Stava dal duolo oppressa fra la vigilia e il sonno,
Che chiudersi del tutto questi occhi miei non ponno:
Quando la genitrice, piena di sdegno il viso,
Venne al mio letticciuolo, gridando: olà, ti avviso,
Alla novella aurora alzati dalle piume.
Disparve, e portò seco senz’altro cenno il lume.
Restai qual chi da tetro sogno fatal si desta:
È mia madre, dicendo, o qualche larva è questa?
Piansi, tremai, poi corsi a rammentar suoi detti;
Ed assalita i’ fui da mille rei sospetti
Perché dovrei levarmi doman pria dell’aurora?
Perché vien ella irata a dirmelo a quest’ora?
Ahimè! la mia rovina al nuovo sol m’aspetto.
L’attenderò, dicea, tranquillamente in letto?
Oimè! Molier, mia vita, ti perdo, se qui resto.

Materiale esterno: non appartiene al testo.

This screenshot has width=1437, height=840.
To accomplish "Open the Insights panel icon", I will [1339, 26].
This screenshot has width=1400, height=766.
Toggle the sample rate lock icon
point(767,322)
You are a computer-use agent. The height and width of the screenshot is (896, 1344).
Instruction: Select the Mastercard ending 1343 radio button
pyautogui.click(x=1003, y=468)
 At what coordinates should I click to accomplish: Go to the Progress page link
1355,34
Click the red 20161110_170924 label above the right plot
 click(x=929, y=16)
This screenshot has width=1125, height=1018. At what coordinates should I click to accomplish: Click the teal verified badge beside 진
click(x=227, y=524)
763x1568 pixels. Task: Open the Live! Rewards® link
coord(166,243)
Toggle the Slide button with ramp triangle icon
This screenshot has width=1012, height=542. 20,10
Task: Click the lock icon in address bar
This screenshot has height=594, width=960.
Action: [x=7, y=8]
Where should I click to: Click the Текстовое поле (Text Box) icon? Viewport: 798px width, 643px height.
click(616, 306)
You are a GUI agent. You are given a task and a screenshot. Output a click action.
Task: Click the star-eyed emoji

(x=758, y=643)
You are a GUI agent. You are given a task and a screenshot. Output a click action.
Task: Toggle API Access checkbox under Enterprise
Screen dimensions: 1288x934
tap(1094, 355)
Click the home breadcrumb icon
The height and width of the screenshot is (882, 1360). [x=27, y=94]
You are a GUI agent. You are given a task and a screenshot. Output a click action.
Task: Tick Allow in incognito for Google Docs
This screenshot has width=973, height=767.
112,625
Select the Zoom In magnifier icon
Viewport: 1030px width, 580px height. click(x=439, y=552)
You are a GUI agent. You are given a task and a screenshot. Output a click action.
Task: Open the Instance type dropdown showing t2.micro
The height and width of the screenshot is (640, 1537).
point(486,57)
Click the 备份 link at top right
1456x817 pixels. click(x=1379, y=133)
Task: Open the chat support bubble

Balzo allor dalle piume: come poss’io, mi vesto,
Apro l’uscio socchiuso, odo russar mia madre,
E quai fra l’ombre vanno timide genti e ladre,
Stendo l’un piede, e l’altro sospendo in aria incerto,
Fin che l’altr’uscio trovo per mia ventura aperto.
Affretto il passo allora, balzo volando in sala,
Ritiro il chiavistello, precipito la scala.
Giungo alle stanze vostre, a voi ricorro ardita,
Eccomi ai vostri piedi a domandarvi aita.